Reinstatement terms can vary between insurers and types of insurance.
The Process of Reinstating an Insurance Policy
Reinstatement of a life insurance policy occurs after the end of a grace period and when the contract is no longer in force, leaving beneficiaries without a payout if the insurer died before reinstating the policy.
Reinstatement rules can differ by life insurance provider. The law doesn’t guarantee these terms. The process may also depend on how long ago the policy lapsed and its type.
Reinstating a Policy Within 30 Days: What to Know
After the nonpayment of a life insurance premium, a policy enters its grace period. During the grace period, the insurer still pays death benefits on valid claims. But if they don’t get the premium during this time, the policy will lapse. After a lapse, the insurance company no longer has to pay a claim.
A life insurance policy may typically be reinstated within 30 days of a lapse without additional paperwork, underwriting, or attestations of health. Insureds often pay a reinstatement premium, which is larger than the original premium. Insurance companies add the additional reinstatement premium to the accumulated cash value of the policy and pay administrative expenses incurred from the lapse.
Important
Sometimes applying for a new policy may be less expensive than reinstating an old policy.

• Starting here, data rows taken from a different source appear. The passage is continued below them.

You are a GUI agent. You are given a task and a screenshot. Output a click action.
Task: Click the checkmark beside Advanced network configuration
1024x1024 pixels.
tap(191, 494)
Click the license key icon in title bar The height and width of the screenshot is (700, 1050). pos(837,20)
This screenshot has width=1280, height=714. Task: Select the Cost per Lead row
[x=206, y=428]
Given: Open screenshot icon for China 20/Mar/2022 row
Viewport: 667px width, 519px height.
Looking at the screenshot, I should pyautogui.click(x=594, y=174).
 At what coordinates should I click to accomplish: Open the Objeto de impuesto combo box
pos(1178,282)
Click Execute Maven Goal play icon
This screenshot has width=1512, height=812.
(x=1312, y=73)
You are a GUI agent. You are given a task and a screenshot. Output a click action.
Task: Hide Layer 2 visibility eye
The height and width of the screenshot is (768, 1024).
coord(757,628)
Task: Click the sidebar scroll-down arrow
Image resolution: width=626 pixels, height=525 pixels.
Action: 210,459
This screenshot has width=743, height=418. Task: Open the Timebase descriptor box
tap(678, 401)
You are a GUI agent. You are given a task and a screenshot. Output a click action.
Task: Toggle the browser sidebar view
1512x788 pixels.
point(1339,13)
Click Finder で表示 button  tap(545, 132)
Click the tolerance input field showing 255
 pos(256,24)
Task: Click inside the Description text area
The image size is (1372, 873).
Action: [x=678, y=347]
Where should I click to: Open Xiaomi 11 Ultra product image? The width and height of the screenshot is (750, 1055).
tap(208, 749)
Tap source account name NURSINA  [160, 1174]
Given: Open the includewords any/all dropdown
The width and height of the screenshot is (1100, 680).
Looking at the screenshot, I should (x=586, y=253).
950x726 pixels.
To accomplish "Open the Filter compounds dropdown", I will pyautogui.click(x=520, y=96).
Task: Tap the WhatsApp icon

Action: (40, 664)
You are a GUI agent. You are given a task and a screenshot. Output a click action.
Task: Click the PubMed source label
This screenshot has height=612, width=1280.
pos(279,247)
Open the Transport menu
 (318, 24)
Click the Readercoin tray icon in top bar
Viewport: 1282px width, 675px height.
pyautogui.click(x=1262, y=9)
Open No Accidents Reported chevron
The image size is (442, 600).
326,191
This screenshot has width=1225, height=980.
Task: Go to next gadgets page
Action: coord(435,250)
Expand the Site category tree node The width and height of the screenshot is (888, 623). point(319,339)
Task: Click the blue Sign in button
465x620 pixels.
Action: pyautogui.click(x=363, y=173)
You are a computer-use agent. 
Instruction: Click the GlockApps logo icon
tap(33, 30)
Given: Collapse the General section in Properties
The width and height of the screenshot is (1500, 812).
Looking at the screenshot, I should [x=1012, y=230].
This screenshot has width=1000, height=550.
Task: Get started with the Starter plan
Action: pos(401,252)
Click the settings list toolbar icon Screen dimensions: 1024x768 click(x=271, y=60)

Reinstating a Lapsed Policy After 30 Days: Challenges and Requirements
Even after the grace period ends, you might be able to reinstate your life insurance policy. The insured may be required to make legally binding statements about their health. For example, the insured may have to identify significant, potentially harmful changes in health that occurred after the policy lapsed. If the insured developed a major health condition during that time, the insurance company might decline reinstatement.
If someone lies when applying for reinstatement, the insurer can refuse to pay a death claim.
Important Considerations for Reinstating Long-Lapsed Policies
After six months from the termination of the policy, an insurance company typically requires the insured go through the underwriting process again for reinstating an insurance policy. As people age, they often face health issues, so a full review can reveal problems that make reinstatement hard or impossible.
The Bottom Line
Reinstatement is a critical process allowing a previously terminated insurance policy to resume coverage, empowering policyholders to regain their insurance benefits. Understanding individual insurer requirements and the potential need for a health evaluation is important, particularly for life insurance policies, after a policy lapse. Paying premiums on time to avoid policy lapse and potential complications or increased costs associated with reinstatement is critical.
While reinstatement can be financially beneficial, examining the cost and requirements compared to acquiring a new policy is a crucial action for policyholders. They should provide accurate health information when reinstating a policy to avoid denial of future claims or potential fraud allegations.